How to complete this task:
Among the lines below, copy each one in which "computer" appears.

Extracted data entries:
· · · ·

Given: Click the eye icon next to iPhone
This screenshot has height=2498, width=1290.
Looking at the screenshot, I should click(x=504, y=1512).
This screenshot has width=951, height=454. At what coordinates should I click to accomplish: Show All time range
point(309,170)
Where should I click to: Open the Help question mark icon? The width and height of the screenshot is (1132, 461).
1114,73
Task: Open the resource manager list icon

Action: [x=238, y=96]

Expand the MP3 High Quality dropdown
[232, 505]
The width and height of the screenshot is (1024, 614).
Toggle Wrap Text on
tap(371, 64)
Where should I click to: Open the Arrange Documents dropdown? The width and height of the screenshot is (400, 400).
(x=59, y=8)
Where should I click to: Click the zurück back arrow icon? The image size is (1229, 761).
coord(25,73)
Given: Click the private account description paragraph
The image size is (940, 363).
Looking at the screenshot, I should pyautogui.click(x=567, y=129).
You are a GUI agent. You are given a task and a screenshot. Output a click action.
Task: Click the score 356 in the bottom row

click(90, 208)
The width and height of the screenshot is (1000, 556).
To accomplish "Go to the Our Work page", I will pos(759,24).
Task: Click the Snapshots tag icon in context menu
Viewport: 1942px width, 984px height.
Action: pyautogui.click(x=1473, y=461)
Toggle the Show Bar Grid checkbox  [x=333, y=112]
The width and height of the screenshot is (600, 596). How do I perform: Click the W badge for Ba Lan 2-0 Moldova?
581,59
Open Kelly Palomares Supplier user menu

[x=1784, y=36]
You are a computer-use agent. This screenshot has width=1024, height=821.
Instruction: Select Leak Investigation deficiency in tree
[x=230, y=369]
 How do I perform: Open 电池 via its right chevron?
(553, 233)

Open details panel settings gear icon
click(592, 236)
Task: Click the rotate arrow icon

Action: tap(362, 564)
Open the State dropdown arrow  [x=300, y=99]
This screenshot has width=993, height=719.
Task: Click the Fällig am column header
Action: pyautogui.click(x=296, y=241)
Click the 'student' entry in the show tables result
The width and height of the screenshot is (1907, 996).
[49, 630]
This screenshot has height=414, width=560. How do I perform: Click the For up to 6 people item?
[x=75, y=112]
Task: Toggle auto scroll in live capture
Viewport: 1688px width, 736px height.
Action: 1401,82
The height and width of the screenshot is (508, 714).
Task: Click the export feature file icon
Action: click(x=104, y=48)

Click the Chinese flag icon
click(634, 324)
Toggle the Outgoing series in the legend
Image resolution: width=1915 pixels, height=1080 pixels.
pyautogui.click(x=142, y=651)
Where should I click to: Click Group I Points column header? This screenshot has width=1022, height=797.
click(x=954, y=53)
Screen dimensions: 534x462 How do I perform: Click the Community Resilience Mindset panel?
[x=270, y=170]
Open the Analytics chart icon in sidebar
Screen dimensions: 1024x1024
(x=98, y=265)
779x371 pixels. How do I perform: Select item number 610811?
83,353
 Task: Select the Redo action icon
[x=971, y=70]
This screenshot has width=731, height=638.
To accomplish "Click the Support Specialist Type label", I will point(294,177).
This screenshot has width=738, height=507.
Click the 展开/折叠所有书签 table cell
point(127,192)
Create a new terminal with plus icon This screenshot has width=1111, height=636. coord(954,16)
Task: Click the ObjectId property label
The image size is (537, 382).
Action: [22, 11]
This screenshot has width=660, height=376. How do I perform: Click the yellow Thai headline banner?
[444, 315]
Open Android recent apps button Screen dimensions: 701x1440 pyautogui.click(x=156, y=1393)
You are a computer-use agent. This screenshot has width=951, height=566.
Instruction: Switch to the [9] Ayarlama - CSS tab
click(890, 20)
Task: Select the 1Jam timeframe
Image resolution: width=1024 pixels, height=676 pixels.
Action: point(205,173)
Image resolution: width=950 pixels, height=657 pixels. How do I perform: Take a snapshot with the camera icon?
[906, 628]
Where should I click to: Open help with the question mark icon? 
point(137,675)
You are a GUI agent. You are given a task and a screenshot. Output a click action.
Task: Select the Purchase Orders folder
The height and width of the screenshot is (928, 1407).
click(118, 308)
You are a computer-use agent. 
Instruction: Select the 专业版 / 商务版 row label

· · · ·

Task answer:
You are a computer-use agent. This screenshot has width=1024, height=821.
You are a computer-use agent. This screenshot has width=951, height=566.
You are a computer-use agent. 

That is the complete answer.